[Opening SUPPLIED RECORDS section]
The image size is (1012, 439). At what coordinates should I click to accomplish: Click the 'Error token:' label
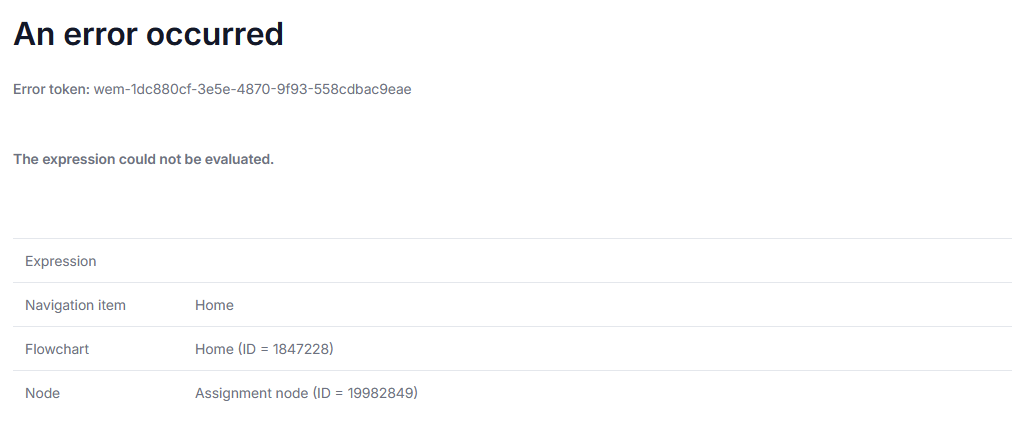(51, 89)
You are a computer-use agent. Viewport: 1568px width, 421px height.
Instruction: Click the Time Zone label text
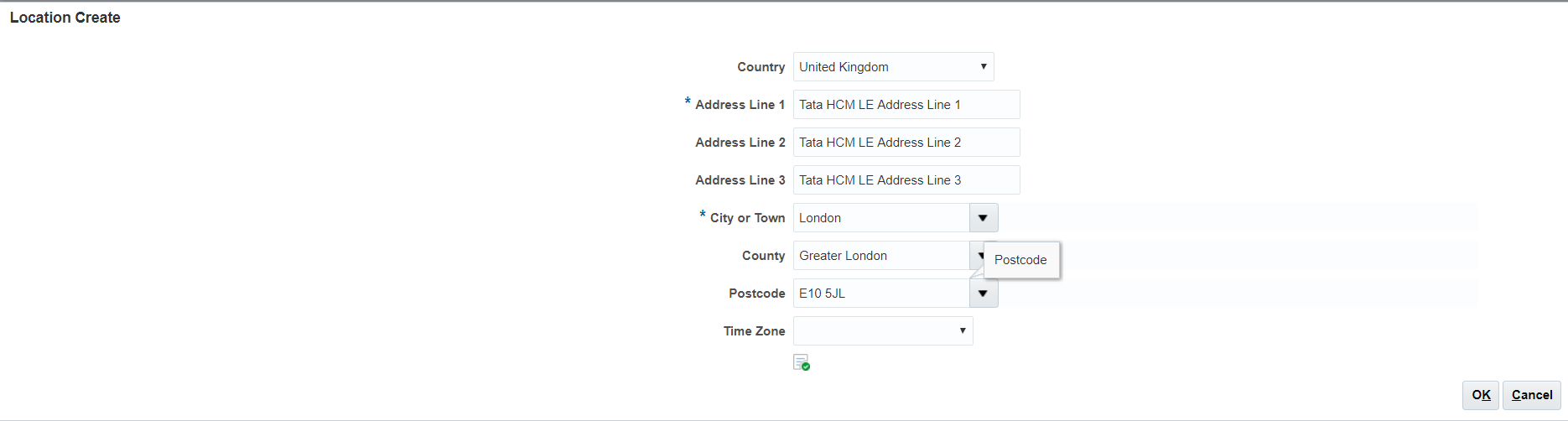click(x=754, y=331)
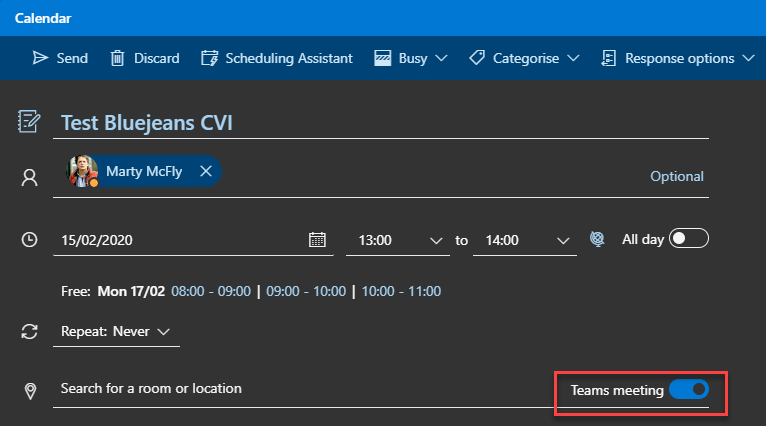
[Closing SUPPLIED RECORDS section]
- **EXERCISE**
Would you retype the entries above in full, exactly as written, minus the pictures?

- **EXERCISE OUTPUT**
The image size is (1012, 439). At what coordinates should I click to accomplish: Click the 'Error token:' label
(51, 89)
You are a computer-use agent. Viewport: 1568px width, 421px height.
Instruction: Click the Time Zone label text
click(x=754, y=331)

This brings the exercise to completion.